* _INFORMATION_:
-=-=-

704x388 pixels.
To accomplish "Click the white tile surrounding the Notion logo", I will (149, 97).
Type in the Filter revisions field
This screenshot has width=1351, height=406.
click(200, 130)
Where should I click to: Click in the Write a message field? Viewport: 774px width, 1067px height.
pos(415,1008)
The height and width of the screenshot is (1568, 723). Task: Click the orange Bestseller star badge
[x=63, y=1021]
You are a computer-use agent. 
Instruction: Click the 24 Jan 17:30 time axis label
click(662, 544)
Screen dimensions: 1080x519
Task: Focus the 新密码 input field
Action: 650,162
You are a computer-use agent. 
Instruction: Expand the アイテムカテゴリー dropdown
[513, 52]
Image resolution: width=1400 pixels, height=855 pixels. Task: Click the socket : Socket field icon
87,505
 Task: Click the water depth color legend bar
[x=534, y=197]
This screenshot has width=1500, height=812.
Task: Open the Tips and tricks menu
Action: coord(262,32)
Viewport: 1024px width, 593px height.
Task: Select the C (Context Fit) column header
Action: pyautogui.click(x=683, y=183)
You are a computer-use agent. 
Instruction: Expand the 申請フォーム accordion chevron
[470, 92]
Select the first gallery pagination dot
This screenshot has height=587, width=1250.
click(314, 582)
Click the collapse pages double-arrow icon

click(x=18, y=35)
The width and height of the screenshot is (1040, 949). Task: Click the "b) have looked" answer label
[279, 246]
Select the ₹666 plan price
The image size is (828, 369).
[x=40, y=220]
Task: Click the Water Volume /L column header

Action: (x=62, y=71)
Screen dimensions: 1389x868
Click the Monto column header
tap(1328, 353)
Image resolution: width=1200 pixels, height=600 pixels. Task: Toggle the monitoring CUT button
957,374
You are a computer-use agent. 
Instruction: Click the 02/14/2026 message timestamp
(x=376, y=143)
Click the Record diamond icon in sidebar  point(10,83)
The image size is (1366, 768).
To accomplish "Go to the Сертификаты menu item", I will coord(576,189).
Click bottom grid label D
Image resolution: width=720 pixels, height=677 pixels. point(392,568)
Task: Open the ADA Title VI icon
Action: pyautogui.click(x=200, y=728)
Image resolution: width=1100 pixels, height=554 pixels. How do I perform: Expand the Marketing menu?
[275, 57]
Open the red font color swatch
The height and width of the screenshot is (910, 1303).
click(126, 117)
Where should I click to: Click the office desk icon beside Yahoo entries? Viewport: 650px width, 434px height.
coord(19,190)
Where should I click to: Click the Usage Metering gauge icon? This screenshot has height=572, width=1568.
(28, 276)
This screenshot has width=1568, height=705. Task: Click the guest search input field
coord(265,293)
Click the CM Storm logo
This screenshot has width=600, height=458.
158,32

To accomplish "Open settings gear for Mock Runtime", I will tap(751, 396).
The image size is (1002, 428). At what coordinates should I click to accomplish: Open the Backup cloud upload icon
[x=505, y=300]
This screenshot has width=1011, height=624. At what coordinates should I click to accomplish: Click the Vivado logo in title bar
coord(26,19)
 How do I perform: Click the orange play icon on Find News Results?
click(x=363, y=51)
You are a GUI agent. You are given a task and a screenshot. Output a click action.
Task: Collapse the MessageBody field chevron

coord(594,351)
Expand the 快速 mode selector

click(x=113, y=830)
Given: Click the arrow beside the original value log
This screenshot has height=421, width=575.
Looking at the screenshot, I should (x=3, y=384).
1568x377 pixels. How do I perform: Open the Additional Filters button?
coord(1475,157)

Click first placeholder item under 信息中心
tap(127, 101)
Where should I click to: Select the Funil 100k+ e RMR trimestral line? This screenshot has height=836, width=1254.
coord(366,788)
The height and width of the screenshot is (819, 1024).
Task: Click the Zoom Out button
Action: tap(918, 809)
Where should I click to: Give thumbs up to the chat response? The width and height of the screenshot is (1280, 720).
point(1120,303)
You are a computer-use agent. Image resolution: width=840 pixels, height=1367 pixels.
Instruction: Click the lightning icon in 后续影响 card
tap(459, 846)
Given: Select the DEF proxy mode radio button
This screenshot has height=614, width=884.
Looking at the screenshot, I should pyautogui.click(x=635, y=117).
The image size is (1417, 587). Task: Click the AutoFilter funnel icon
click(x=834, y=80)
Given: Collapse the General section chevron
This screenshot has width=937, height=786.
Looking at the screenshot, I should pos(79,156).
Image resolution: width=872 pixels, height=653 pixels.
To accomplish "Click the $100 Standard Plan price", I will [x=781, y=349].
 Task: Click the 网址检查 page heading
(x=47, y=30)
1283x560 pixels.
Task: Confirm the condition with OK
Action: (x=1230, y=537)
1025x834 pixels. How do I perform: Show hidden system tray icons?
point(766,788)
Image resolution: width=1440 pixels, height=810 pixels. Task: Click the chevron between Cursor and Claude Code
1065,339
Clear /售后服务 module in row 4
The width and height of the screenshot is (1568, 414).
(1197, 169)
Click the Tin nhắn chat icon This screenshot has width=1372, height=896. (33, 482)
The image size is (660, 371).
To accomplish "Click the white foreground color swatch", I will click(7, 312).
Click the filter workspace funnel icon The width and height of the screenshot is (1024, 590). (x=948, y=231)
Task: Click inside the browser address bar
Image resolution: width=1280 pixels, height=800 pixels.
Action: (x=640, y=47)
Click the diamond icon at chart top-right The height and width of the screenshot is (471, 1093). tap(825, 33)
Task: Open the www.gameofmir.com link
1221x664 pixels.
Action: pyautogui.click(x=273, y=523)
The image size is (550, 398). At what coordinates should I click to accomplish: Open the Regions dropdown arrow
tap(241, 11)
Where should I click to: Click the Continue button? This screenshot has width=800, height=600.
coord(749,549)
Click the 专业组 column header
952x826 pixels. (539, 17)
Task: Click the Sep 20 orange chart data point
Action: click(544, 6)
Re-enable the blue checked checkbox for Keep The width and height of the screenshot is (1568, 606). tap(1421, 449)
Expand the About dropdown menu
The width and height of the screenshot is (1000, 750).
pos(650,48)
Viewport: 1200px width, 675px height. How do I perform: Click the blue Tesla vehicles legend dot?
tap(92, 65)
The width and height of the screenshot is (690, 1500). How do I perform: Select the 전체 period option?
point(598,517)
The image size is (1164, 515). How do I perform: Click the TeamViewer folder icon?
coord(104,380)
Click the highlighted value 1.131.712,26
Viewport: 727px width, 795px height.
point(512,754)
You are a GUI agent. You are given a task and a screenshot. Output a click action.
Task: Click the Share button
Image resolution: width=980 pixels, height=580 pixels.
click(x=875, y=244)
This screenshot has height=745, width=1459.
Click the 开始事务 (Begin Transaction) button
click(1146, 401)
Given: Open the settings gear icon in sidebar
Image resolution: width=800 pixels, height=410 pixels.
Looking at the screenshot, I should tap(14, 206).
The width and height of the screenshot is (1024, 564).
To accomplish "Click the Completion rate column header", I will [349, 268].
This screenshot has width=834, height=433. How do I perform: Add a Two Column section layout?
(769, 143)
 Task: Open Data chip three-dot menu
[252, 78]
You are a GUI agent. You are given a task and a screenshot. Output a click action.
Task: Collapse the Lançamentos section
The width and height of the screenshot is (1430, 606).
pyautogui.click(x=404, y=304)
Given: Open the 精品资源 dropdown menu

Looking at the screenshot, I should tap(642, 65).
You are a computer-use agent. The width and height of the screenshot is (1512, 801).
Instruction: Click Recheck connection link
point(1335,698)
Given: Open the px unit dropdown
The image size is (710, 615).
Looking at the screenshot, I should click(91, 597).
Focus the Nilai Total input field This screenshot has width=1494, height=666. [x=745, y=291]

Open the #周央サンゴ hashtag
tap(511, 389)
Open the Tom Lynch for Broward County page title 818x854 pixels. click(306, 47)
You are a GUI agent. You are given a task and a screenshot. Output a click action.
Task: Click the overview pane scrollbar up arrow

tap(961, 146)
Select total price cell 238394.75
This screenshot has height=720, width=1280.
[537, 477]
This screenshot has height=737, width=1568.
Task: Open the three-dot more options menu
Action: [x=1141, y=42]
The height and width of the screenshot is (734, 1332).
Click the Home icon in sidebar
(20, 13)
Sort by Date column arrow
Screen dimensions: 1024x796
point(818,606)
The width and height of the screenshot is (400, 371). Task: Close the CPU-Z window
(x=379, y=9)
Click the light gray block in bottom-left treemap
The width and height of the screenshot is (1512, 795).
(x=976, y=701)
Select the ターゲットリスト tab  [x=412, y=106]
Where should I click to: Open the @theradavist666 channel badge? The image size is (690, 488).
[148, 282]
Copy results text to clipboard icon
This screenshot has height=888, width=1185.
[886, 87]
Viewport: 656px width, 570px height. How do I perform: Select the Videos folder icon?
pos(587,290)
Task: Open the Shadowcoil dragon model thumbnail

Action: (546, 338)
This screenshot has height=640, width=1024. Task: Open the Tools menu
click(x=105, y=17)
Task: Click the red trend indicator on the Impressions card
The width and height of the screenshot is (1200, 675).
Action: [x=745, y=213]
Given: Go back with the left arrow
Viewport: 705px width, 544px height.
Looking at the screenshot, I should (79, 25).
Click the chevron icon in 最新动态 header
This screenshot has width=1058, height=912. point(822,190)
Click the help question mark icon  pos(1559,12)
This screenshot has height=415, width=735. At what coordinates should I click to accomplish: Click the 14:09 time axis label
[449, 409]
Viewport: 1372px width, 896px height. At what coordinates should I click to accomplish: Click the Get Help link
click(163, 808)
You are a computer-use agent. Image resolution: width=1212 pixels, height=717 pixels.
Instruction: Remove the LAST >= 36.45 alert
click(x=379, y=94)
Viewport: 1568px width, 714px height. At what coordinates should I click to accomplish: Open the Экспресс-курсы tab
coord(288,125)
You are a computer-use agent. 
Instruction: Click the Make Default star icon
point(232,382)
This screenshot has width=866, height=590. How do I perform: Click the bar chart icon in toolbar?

-=-=-

* _WHAT YOU WILL DO_: Every line that includes "price" must be copied from the material above.

* _YOUR SOLUTION_:
Select the ₹666 plan price
To accomplish "Click the $100 Standard Plan price", I will [x=781, y=349].
Select total price cell 238394.75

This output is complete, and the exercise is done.